In case you missed my other five or six posts about the Rehoboth Beach Reads short story contest, my paranormal tale, “Tower 16” took second place and will be published in the anthology, Beach Nights, coming in November from Cat and Mouse Press.
In fact, the book launch is scheduled for November 13, 2-4PM, at Browseabout Books on Rehoboth Avenue.
My story focuses on lonely WWII veteran and Rehoboth Beach resident Reggie Prell and his doting granddaughter, Hannah, who is visiting him during summer vacation with her parents. In between regaling Hannah with stories of his army career, Reggie is confronted by the ghosts of his brothers-in-arms, all of whom have passed away over the years leaving Reggie the lone surviving member of his battery. Realizing that his end is near, Reggie reveals to Hannah the legend of Tower 16—which only materializes to claim the souls of those who served in the fire control towers along Delaware’s coast. Will Tower 16 come for Reggie next?
I was told by the editor of the anthology that my story actually made one of the judges cry. I know it certainly moved me as I wrote it.
So What Is This Tower You Keep Referring To?
I’ve been fascinated by the WWII fire control towers along Delaware’s coast for years and always wanted to write a story about them, but it was not until the Beach Nights contest was announced that an idea finally came to me.

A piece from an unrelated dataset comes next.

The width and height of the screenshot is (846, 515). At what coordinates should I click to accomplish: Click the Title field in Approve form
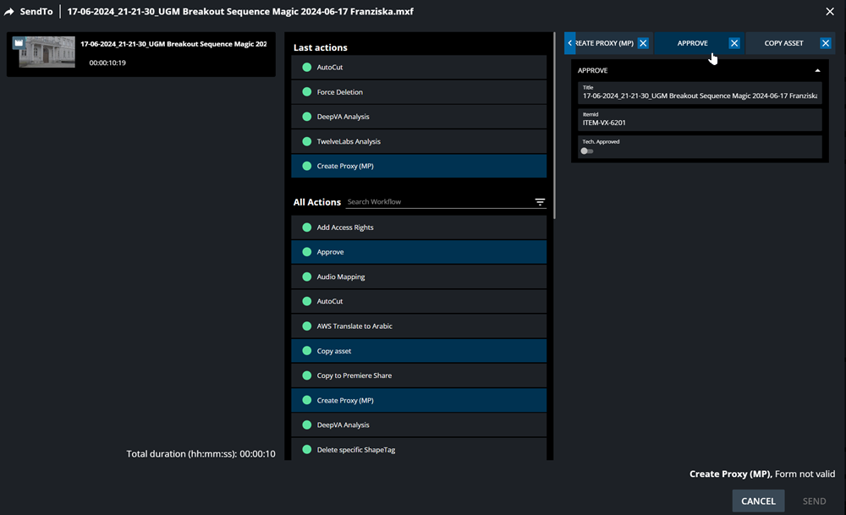700,96
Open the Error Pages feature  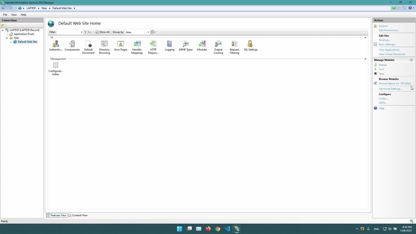121,45
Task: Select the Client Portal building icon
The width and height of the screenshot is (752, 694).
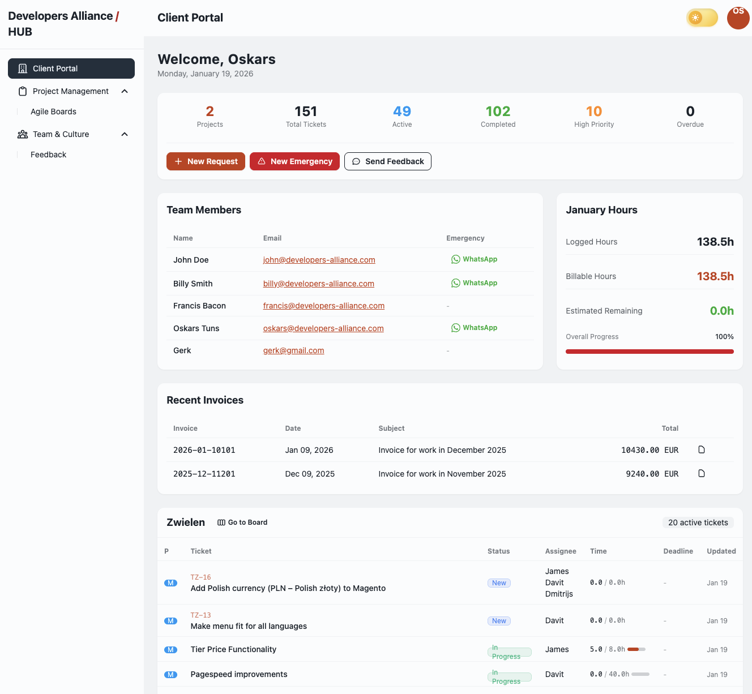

After all, tell a paranormal fiction writer that you’re looking for stories that take place at night and whaddaya expect to get?
My connection to Rehoboth Beach seems to strengthen each year. I was married there, and as I write this, I am back in town with my wife as we celebrate our anniversary.
For the past four summers, she and I have rented a house for a week every July with friends, and we take the occasional day trip here as our schedules permit.
When at all possible, I also try to include a visit to Tower 7 in Cape Henlopen. It is the only tower open to the public at present, but there is a growing movement to restore and open some of the others.
This past July, I had the pleasure of visiting Tower 3 near Dewey Beach, which I’d spotted earlier in the day during a parasailing excursion.
Of course, trips to the beach wouldn’t be complete without stimulating the local economy. This time, I finally bought a few tower-themed goodies from the local shops, including a t-shirt and two wooden plaques as pictured here.
Below are several pictures taken not only of the tower in Cape Henlopen, but images of the ocean, the bay, and surrounding park taken by me from the very top of the tower.
The Purpose of the Towers
The Fire Control Towers were constructed by the US Army in the early days of WWII to protect the Delaware Bay from potential incursion by German vessels.
There were 11 total concrete towers built between Cape Henlopen and Bethany Beach. Across the bay in New Jersey, two were built in Cape May and still exist, while the pair in Wildwood have been demolished.
Further north in Delaware, five metal towers were raised in Fort Saulsbury, but only one remains at Big Stone Beach as shown below. Photo credit: http://www.fortsaulsburyde.com
The towers were mostly constructed in pairs in order to triangulate the position of enemy ships. The information would then be transmitted back to the gun crews.
Cape Henlopen was also the location of Fort Miles army base. Today, the base remains as a tourist attraction with many of the large caliber guns on display alongside the buildings as shown below.
Below: From the top of Tower 7, views of Delaware Bay, Atlantic Ocean, and Tower 12 in Cape Henlopen State Park.
Below: Tower 7 in Cape Henlopen State Park on a perfect summer day.
The official word is out!
We will have wine, cake, free raffles, and authors on hand to sign your copy!
My story, “Tower 16” took second place and $250 in the contest at the end of July. It will be among 24 stories published in the collection.
The final layout was sent to the authors earlier this week for review before going to press. Exciting times!